Figure 3.
Adherent Enrichment and Expansion of Primary Human Basal PESCs In Vitro
(A–C) Combinatorial testing of factors for optimal expansion and enrichment of human PESCs. Starting with the defined MPM composition, the effect of different factors was determined by changes in the cell numbers after 120 hr (proliferation index 120 hr), n = 8 independent PESC preparations each. Statistical significance was evaluated by one-way ANOVA followed by Bonferroni post hoc tests, p < 0.05.
(A) Initial cell population after EPCAM enrichment and plating with ROCK inhibitor; additional supplementation of trace elements A/B/C, N2 supplement, BSA, BME, and lipid mix.
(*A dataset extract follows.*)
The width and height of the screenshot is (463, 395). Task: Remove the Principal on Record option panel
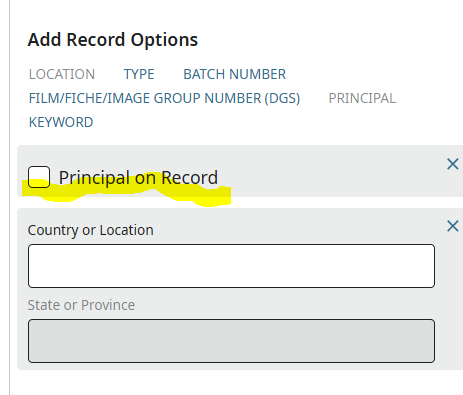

(B) Addition of N2 supplement to the MPM formulation is the main driver of proliferation for human basal PESCs.
(C) Progesterone and sodium selenite are the N2 constituents necessary for proliferation (HPM conditions).
(D) Micrographs, IHC, and immunofluorescence of cultured human basal PESCs, basal marker TP63, the luminal marker CK8, and the prostate cancer marker AMACR. Scale bars, 20 μm and 100 μM (for the immunofluorescence pictures). Flow-cytometric analyses of human basal PESCs at passage 5 for expression of CD49f, TROP2, EPCAM, and CD31.
(E) Amplification (cell numbers) of CD49f+/TROP2high cells using the HPM culture method; n = 3 independent PESC preparations.
(F) Cloning efficiency as determined by in vitro limiting dilution and Matrigel-sphere-forming capacity of human PESCs cultured under the final optimal conditions (Primaria surface and HPM); n = 5 independent PESC preparations, p < 0.01 as determined by Student’s two-tailed t test.
(G) Morphology and expression of TROP2 and CD49f of differentiated human prostaspheres.